#### Extracted records

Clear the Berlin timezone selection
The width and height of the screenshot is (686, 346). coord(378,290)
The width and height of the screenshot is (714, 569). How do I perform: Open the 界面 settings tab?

########
#### Extracted records

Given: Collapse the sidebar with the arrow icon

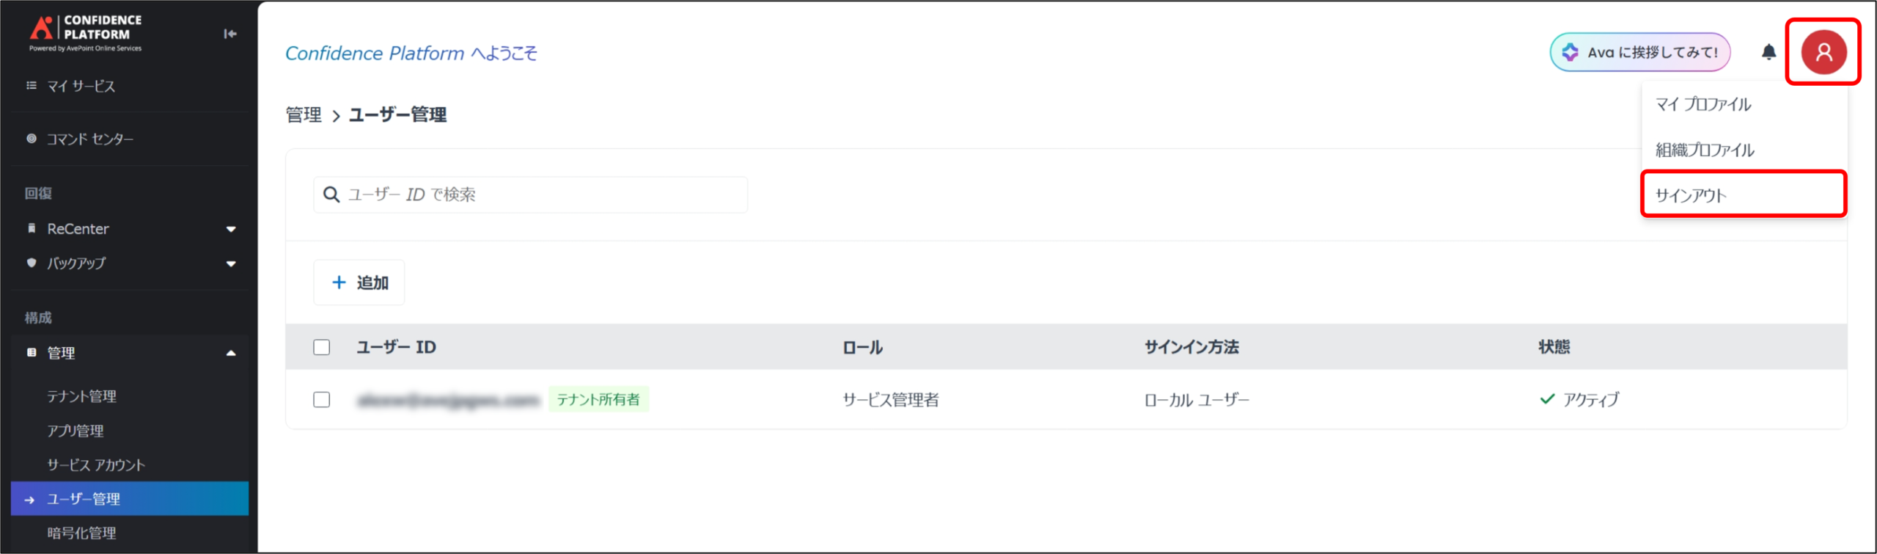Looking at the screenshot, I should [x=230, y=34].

########

* [The problem] Set down, without any change, the part of the data that opens with the line containing "Clear the Berlin timezone selection" and closes with the line containing "The width and height of the screenshot is (714, 569).", including both of those lines and nothing else.

* [Expected answer]
Clear the Berlin timezone selection
The width and height of the screenshot is (686, 346). coord(378,290)
The width and height of the screenshot is (714, 569). How do I perform: Open the 界面 settings tab?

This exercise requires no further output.